== Work required ==
Could you output all of the records below exactly as they appear?

━━━━━ Data records ━━━━━

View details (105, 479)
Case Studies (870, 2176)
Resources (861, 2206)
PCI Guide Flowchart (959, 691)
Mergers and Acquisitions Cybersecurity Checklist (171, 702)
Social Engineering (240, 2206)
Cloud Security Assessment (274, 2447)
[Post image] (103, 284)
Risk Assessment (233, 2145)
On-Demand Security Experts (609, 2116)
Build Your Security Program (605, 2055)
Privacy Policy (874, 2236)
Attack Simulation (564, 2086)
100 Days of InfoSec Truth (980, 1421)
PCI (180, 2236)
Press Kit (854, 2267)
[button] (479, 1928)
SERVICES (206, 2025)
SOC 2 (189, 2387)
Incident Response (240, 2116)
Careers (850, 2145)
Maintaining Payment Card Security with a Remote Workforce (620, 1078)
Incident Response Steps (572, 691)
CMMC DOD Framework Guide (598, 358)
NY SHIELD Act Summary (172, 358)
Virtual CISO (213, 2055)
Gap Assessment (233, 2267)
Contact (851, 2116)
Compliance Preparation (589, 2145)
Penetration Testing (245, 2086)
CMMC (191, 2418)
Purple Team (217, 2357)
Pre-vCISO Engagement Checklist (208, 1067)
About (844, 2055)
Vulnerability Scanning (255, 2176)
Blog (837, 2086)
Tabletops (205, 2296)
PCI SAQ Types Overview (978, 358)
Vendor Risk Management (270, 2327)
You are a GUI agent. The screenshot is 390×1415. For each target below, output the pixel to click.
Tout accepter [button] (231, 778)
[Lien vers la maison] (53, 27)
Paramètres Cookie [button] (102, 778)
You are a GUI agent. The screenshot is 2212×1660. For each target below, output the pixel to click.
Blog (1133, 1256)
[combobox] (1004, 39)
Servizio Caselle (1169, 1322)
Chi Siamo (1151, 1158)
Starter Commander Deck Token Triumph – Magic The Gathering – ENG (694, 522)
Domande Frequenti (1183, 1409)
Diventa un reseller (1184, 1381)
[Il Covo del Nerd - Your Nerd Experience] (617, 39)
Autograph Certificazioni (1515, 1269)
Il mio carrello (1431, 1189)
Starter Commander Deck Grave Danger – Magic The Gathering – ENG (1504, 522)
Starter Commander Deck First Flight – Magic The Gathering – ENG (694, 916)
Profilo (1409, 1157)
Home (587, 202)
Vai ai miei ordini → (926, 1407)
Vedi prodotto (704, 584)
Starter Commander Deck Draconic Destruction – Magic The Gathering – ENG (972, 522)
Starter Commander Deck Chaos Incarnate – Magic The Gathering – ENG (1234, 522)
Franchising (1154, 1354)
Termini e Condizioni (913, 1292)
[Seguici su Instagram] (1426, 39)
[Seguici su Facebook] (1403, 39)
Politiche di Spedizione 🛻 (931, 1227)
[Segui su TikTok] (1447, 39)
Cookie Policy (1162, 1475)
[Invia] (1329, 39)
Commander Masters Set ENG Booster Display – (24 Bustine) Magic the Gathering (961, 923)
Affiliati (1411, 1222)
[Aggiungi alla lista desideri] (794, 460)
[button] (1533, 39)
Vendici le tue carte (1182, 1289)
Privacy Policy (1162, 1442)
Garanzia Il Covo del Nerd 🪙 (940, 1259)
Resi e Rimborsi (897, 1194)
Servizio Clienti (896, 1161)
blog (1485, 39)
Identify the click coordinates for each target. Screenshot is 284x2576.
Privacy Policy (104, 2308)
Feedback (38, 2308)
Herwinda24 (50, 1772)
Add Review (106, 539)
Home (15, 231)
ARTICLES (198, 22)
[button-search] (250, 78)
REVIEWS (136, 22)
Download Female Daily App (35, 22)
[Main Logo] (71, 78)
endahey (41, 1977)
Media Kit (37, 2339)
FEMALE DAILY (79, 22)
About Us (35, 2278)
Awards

━━━━━

== Finished task ==
View details (105, 479)
Case Studies (870, 2176)
Resources (861, 2206)
PCI Guide Flowchart (959, 691)
Mergers and Acquisitions Cybersecurity Checklist (171, 702)
Social Engineering (240, 2206)
Cloud Security Assessment (274, 2447)
[Post image] (103, 284)
Risk Assessment (233, 2145)
On-Demand Security Experts (609, 2116)
Build Your Security Program (605, 2055)
Privacy Policy (874, 2236)
Attack Simulation (564, 2086)
100 Days of InfoSec Truth (980, 1421)
PCI (180, 2236)
Press Kit (854, 2267)
[button] (479, 1928)
SERVICES (206, 2025)
SOC 2 (189, 2387)
Incident Response (240, 2116)
Careers (850, 2145)
Maintaining Payment Card Security with a Remote Workforce (620, 1078)
Incident Response Steps (572, 691)
CMMC DOD Framework Guide (598, 358)
NY SHIELD Act Summary (172, 358)
Virtual CISO (213, 2055)
Gap Assessment (233, 2267)
Contact (851, 2116)
Compliance Preparation (589, 2145)
Penetration Testing (245, 2086)
CMMC (191, 2418)
Purple Team (217, 2357)
Pre-vCISO Engagement Checklist (208, 1067)
About (844, 2055)
Vulnerability Scanning (255, 2176)
Blog (837, 2086)
Tabletops (205, 2296)
PCI SAQ Types Overview (978, 358)
Vendor Risk Management (270, 2327)
You are a GUI agent. The screenshot is 390×1415. For each target below, output the pixel to click.
Tout accepter [button] (231, 778)
[Lien vers la maison] (53, 27)
Paramètres Cookie [button] (102, 778)
You are a GUI agent. The screenshot is 2212×1660. For each target below, output the pixel to click.
Blog (1133, 1256)
[combobox] (1004, 39)
Servizio Caselle (1169, 1322)
Chi Siamo (1151, 1158)
Starter Commander Deck Token Triumph – Magic The Gathering – ENG (694, 522)
Domande Frequenti (1183, 1409)
Diventa un reseller (1184, 1381)
[Il Covo del Nerd - Your Nerd Experience] (617, 39)
Autograph Certificazioni (1515, 1269)
Il mio carrello (1431, 1189)
Starter Commander Deck Grave Danger – Magic The Gathering – ENG (1504, 522)
Starter Commander Deck First Flight – Magic The Gathering – ENG (694, 916)
Profilo (1409, 1157)
Home (587, 202)
Vai ai miei ordini → (926, 1407)
Vedi prodotto (704, 584)
Starter Commander Deck Draconic Destruction – Magic The Gathering – ENG (972, 522)
Starter Commander Deck Chaos Incarnate – Magic The Gathering – ENG (1234, 522)
Franchising (1154, 1354)
Termini e Condizioni (913, 1292)
[Seguici su Instagram] (1426, 39)
[Seguici su Facebook] (1403, 39)
Politiche di Spedizione 🛻 (931, 1227)
[Segui su TikTok] (1447, 39)
Cookie Policy (1162, 1475)
[Invia] (1329, 39)
Commander Masters Set ENG Booster Display – (24 Bustine) Magic the Gathering (961, 923)
Affiliati (1411, 1222)
[Aggiungi alla lista desideri] (794, 460)
[button] (1533, 39)
Vendici le tue carte (1182, 1289)
Privacy Policy (1162, 1442)
Garanzia Il Covo del Nerd 🪙 (940, 1259)
Resi e Rimborsi (897, 1194)
Servizio Clienti (896, 1161)
blog (1485, 39)
Identify the click coordinates for each target. Screenshot is 284x2576.
Privacy Policy (104, 2308)
Feedback (38, 2308)
Herwinda24 (50, 1772)
Add Review (106, 539)
Home (15, 231)
ARTICLES (198, 22)
[button-search] (250, 78)
REVIEWS (136, 22)
Download Female Daily App (35, 22)
[Main Logo] (71, 78)
endahey (41, 1977)
Media Kit (37, 2339)
FEMALE DAILY (79, 22)
About Us (35, 2278)
Awards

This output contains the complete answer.